NASA's Hyper-X program is working to develop scramjets into a practical technology. The X-43A, a 12-foot long scramjet-powered research vehicle, was constructed by MicroCraft, Inc., now known as Alliant Techsystems, Inc. The company fabricated three X-43A aircraft for NASA, flown aboard modified Pegasus rockets developed by the Orbital Sciences Corporation. The Pegasus is dropped by a B-52 aircraft and launched to an altitude of over 90,000 feet, where the X-43A is released and flown under its own power.
AVATAR
A surprising entrant in this race to develop a commercially viable scramjet based hyperplane is our own country, India. The 'Aerobic Vehicle for hypersonic Aerospace TrAnpoRtation' (AVATAR) is a hyperplane concept from India. It is planned to be the size of a MiG-25 fighter and would be capable of delivering a 500 kg to 1000 kg payload to low earth orbit at a rather petty rate of Rs 3500/- per kg assuming an airframe life of 100 launches.
Weighing only 25 tonnes - 60 per cent of which is liquid hydrogen fuel - Avatar is said to be capable of entering into a 100-km orbit in a single stage and launching satellites weighing up to one tonne.
AVATAR would take off horizontally like conventional airplanes from conventional airstrips using turbo-ramjet engines that burn air and hydrogen. Once at a cruising altitude, the vehicle would use scramjet propulsion to accelerate from Mach 4 to Mach 8. AVATAR or Avtar was first announced in May 1998 at the 'Aero India 98' ehxibition held at Bangalore.
The AVATAR is being developed by India's Defence Research and Development Organisation or DRDO. Air Commodore Raghavan Gopalaswami(Retd.), former chief of Bharat Dynamics Ltd, Hyderabad (which produces India's military missiles) is heading the project. The initial development budget is only $5 million, but project supporters claim that the vehicle can be built in ten years with total funding of under $2 billion. Designers admit, however, that international assistance would be required for the project to reach its goal.

■ **WORK REQUEST 1**: Rewrite the scramjet passage from "The AVATAR is" through "reach its goal.", substituting "project advocates" for "project supporters".
■ **WORK REQUEST 2**: Continue the scramjet passage, starting after its final sentence.

■ **RECORDED INFORMATION**:
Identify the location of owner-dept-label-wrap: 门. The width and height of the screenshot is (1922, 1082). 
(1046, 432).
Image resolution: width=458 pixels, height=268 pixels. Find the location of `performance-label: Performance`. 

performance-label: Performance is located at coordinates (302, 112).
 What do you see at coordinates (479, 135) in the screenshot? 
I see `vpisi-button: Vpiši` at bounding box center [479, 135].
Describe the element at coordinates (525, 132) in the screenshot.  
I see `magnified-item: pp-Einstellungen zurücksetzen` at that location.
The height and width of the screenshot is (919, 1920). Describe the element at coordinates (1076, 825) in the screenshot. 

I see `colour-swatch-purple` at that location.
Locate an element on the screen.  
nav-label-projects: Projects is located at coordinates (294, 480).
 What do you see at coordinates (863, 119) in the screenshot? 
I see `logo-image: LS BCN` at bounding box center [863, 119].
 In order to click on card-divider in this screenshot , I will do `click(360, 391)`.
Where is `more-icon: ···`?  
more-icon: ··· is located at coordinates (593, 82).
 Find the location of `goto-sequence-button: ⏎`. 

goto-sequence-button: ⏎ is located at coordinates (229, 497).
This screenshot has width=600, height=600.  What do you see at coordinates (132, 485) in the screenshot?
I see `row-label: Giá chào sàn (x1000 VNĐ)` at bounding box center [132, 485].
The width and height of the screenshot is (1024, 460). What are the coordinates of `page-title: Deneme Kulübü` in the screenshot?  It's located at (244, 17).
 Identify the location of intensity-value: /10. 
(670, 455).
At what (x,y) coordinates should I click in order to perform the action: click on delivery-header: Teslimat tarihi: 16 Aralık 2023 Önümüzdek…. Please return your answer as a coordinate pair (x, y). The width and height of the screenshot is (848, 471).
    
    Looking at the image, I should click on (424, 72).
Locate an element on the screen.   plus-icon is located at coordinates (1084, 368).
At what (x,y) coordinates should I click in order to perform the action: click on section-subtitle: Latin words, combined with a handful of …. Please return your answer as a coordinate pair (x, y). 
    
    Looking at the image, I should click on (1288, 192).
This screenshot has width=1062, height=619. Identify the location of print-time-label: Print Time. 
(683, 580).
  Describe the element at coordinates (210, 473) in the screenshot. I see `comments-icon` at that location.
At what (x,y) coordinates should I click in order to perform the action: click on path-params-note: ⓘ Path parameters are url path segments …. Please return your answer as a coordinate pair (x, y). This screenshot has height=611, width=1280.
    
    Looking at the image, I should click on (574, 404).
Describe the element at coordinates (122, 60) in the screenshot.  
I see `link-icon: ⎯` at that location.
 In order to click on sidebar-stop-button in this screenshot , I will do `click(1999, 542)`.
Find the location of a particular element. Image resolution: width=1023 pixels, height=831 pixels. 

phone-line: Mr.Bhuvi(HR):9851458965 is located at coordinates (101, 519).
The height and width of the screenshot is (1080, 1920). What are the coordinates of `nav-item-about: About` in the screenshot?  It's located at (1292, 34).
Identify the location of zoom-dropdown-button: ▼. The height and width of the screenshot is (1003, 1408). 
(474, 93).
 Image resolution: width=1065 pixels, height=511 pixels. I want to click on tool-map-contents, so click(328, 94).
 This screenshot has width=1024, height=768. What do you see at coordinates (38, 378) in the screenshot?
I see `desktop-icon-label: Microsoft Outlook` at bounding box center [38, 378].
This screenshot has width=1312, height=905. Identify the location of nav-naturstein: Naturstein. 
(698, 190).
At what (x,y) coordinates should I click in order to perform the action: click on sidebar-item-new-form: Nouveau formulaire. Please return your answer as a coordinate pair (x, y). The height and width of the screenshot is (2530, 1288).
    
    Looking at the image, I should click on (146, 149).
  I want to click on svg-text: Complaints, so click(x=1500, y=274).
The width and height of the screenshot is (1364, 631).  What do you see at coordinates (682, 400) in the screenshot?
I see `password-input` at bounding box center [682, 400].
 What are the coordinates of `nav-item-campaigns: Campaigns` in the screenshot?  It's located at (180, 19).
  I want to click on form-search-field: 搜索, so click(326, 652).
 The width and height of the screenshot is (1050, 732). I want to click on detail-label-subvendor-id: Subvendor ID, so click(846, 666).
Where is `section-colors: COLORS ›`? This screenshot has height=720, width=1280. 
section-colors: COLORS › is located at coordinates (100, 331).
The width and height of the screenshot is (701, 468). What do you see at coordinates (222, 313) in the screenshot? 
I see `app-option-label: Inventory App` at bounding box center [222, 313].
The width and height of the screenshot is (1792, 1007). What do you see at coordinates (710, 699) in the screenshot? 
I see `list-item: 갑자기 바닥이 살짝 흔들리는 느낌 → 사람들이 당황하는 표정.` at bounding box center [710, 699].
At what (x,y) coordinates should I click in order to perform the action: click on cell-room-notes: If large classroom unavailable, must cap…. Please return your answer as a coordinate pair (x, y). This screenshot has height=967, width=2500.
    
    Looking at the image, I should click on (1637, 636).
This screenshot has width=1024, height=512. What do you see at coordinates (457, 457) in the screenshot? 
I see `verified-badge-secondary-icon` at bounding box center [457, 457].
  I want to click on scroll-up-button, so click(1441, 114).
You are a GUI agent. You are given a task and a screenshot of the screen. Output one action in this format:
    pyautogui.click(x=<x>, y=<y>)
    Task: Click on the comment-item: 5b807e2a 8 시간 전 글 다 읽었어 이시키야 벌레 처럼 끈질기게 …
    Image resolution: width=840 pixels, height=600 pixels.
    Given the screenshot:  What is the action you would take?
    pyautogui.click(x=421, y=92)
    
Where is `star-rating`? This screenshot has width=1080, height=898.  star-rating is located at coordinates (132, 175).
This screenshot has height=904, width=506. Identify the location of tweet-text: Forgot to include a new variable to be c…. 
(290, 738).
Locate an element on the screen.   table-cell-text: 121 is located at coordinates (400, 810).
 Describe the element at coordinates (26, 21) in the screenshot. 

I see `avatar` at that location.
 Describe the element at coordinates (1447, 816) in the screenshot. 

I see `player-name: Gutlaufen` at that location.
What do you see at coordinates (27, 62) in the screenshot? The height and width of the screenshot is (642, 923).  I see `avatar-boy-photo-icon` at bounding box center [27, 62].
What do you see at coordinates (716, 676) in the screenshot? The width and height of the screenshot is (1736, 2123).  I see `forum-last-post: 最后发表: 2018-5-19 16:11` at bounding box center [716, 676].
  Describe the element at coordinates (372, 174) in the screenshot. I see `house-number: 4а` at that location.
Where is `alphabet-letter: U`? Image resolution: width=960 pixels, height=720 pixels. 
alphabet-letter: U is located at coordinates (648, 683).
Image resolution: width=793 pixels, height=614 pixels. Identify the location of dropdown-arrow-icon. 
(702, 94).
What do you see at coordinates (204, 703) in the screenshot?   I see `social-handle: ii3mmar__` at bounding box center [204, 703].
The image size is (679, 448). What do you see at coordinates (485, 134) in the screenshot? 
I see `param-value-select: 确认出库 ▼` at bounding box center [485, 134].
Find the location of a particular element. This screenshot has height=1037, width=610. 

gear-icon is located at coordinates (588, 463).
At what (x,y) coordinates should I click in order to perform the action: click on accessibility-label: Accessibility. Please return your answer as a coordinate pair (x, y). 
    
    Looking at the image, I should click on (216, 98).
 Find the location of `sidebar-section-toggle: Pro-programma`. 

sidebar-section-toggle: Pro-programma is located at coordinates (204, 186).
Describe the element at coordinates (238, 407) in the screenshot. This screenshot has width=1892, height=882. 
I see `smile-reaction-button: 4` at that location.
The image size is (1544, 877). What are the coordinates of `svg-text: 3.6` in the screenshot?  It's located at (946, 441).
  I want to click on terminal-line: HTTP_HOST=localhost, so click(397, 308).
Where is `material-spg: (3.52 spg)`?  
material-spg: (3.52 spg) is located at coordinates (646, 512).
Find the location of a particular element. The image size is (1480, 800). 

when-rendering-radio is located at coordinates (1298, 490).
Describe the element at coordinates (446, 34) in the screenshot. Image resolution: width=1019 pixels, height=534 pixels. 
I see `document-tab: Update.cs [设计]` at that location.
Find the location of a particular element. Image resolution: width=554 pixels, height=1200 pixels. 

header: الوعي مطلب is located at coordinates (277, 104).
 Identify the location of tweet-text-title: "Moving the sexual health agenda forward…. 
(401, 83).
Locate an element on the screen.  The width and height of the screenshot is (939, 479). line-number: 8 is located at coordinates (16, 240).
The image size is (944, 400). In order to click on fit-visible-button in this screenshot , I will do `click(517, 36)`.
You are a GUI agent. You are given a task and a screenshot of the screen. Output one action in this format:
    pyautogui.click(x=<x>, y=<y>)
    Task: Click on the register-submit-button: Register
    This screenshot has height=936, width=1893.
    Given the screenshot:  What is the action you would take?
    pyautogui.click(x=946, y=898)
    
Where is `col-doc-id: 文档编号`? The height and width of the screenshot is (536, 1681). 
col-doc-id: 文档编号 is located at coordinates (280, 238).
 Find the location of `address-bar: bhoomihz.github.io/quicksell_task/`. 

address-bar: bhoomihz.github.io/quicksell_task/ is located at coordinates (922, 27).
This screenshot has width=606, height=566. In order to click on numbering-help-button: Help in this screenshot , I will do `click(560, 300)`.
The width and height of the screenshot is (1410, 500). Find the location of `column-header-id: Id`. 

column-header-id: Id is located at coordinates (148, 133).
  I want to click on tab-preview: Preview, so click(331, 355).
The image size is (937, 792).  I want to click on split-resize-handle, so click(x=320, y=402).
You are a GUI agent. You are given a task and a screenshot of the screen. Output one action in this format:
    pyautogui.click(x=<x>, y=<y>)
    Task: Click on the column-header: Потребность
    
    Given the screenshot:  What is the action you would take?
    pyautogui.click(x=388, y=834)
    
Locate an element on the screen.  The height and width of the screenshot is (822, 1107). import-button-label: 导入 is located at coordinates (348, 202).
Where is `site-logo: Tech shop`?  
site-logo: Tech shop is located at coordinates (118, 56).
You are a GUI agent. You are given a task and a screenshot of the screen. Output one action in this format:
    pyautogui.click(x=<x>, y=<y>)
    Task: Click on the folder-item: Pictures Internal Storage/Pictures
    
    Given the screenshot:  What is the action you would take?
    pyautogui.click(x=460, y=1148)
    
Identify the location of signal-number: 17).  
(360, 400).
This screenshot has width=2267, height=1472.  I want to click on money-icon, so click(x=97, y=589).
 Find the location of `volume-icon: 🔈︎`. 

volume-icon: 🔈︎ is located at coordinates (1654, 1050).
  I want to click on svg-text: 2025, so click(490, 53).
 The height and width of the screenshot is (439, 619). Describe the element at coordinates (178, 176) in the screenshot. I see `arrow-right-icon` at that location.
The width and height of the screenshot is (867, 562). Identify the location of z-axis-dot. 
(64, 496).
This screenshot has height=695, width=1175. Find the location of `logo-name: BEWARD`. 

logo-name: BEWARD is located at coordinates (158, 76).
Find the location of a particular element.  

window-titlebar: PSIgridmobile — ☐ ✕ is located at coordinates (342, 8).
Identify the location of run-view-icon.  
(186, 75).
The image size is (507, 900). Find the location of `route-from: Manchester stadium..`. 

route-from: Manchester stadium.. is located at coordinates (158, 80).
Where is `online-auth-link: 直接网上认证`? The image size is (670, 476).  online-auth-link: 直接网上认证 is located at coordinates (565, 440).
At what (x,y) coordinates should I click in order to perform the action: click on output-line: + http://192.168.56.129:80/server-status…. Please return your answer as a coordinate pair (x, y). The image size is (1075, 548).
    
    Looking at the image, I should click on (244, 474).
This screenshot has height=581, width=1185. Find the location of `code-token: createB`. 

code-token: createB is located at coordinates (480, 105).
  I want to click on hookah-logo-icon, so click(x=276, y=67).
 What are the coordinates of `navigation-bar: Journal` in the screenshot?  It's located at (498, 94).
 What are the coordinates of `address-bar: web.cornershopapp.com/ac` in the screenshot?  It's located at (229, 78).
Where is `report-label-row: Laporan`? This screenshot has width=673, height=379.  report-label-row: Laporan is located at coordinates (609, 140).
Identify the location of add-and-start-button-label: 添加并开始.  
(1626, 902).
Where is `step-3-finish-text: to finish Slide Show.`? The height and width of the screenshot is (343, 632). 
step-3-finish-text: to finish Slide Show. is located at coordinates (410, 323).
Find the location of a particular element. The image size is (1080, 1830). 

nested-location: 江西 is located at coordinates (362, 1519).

■ **ANSWER SECTION 1**:
The AVATAR is being developed by India's Defence Research and Development Organisation or DRDO. Air Commodore Raghavan Gopalaswami(Retd.), former chief of Bharat Dynamics Ltd, Hyderabad (which produces India's military missiles) is heading the project. The initial development budget is only $5 million, but project advocates claim that the vehicle can be built in ten years with total funding of under $2 billion. Designers admit, however, that international assistance would be required for the project to reach its goal.

■ **ANSWER SECTION 2**:
In addition to the DRDO team working on the conceptual design, development of technology components is being undertaken by as many as 23 academic institutions (IITs, IISc etc) in India as well. A Hyderabad-based private company CIM Technologies is also participating in the project.
Both the scramjet engine concept and the liquid oxygen collection process have already undergone successful tests at DRDO and at the Indian Institute of Science, Bangalore. DRDO has approved further testing of the liquid oxygen process and assigned a team to conduct a detailed review of the vehicle’s design.
Currently DRDO plans to build and fly a scaled down version called Light-Avatar (LAVATAR?), weighing just 3 tonnes at take off. To be built by CIM technologies by 2006, mini-Avatar will not go into space but will demonstrate all technologies used in Avatar including oxygen collection. It will use the India's Kabini jet engine.
It is claimed that the real AVATAR would be viable by as early as 2013-2015(!) - provided international co-operation is available.